Rocking the Peacebuilding Boat
Shackleton cleaning the decks with his crew (Photo: Manchester City Council, Flickr, CC BY NC ND 2.0)
To help ensure any boat is sustainably seaworthy, a little rocking is required. I believe wholeheartedly in much of what this boat represents and what the crew can do, does, and have done.
However, Like so many, I've always been conscious of rocking this precious boat because if you do, it is likely to ‘close ranks’ and sail away without you. This is often why criticism is rarely voiced, and why, as a Latvian Minister on a well-known international news channel explained, it's not until they (the peacekeeping decision-makers) retire, move on, or leave for other reasons, that they tell the truth about or acknowledge the systematic problems or failures within the sector and its convoluted agenda.
Let's talk about that boat I am hesitant to rock.
On the outside, the peace boat looks shiny, honourable, sophisticated and purposeful, there are many that queue up and often jostle to crew it.
The crew all know the pay is good, they have studied a long time in prestigious institutions to meet the boarding requirements. The kudos is flattering and the crew are respected. Yet beneath the valiant veneer, the vessel seems spoiled in places, unhealthy and disjointed, the structure in some areas appear to creak under unsettling stresses ( If not checked, this could affect overall integrity), a pressure which resonates from inner fiefdoms, workplace gossip, suspicion, bureaucracy and complacency, amplified by internal politics, competition and inequality.
Inside these fragile parts of the vessel, there is a stifling air of hierarchy, privilege and unease, an atmosphere that promotes affected behaviour that distracts the outward focus and points its inwards.
I have often found that the atmosphere is at its ugliest within the ranks of the international middle-management, many finding themselves drawn into alliances, gossip and scheming for P3, P4 and P5 positions and the sort-after locations. An attitude that seeps into the local staff’s mindset eventually. ‘The locals’ are less paid, less informed from an organisational perspective and yet they are essential.
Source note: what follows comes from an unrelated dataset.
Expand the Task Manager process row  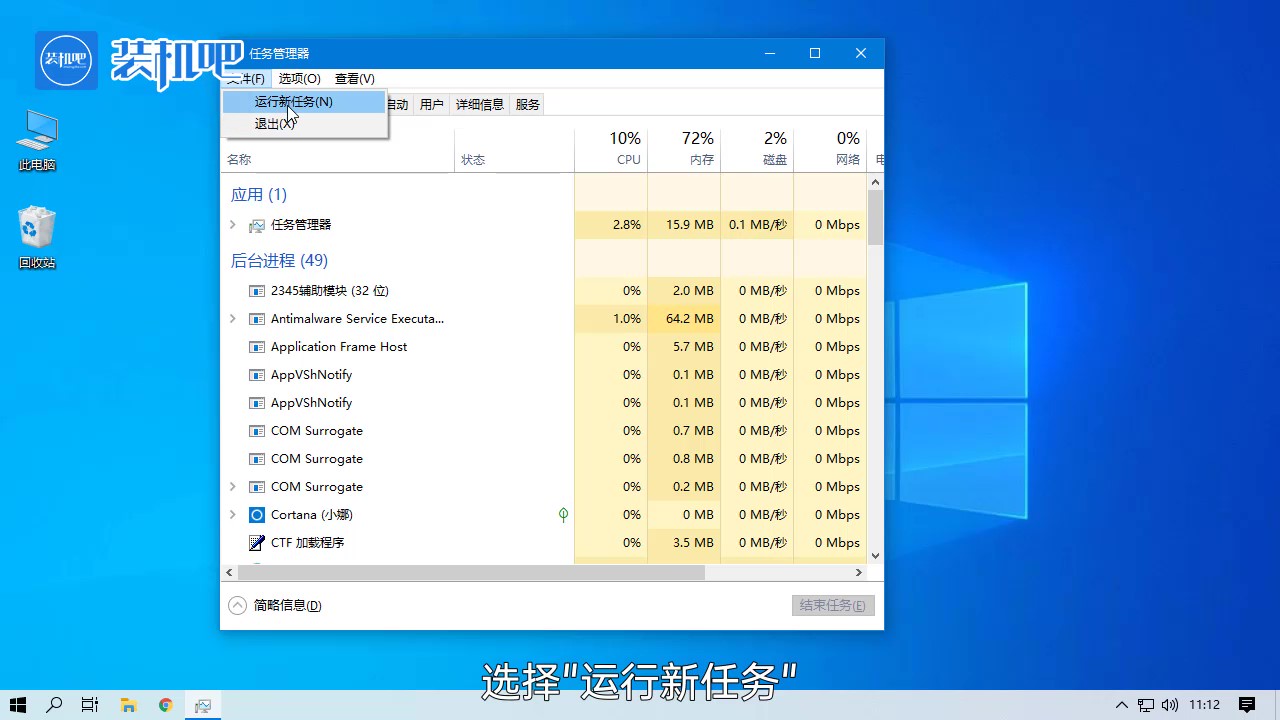pyautogui.click(x=233, y=225)
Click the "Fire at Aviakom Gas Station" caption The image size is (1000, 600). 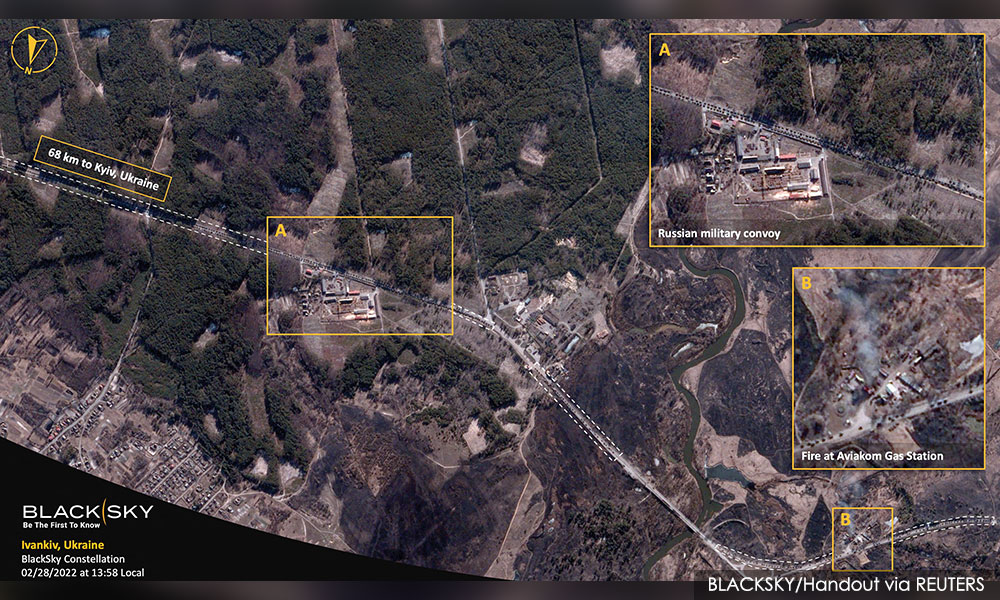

It’s not long before they become dependent on reading alliances and eventually, become hopeful that they too will earn the perks that a permanent contract can provide. However, it's not long after that, when some local staff re-read the context of power-plays, cronyism, alliances, capacity, exclusion and fragile integrity. Whilst the internationals have management meetings behind glass walls, the nationals feel excluded, secondary and slowly realise the true nature of organisation within the peacekeeping community, which is cynically fed back to the local population it serves.
The boat docks and before its arrival, the harbour is fortified ( us and them separation), many of the international crew never leave the confines of the ‘harbour’ ( A few do but it's in an armour-plated convoy, it's during daylight hours and with security) most only interact with the ‘local staff’ who have been selected from the nation’s upper classes. The local staff then go out and find a quantifiable amount of everyday locals (the donor needs M&E figures). Local people are selected to represent the area and form a ‘Community Engagement Team’ (CET). Despite this (never admitted) disconnection and unfamiliarity with the local population and its culture, the international staff build their ego and feed their humanitarian persona with social media images ( helmet and flack jacket pics are amongst the favourite ), tall tails, flexing about time-in and field missions, military-speak and adopted anecdotes of evacuations, power cuts, checkpoints, risks and regional post-conflict rhetoric.
No one wants to question the direction of the boat or those that are at its helm ( unless it's in private or within cliques and self beneficial). It is often difficult to know who or where to contact leadership and offer useful feedback, even if you are of a mind to.
Wherever the boat docs there is local excitement, expectation and hope which is quickly followed by rivalry for attention and funds, convoluted lines of communication struggle to build trust and acknowledgement. Frustration soon seeps in (on both sides), contempt grows, a feeling which eventually leads to a lack of respect, often encouraging negative activities of manipulation whilst developing a context susceptible to greed and opportunism.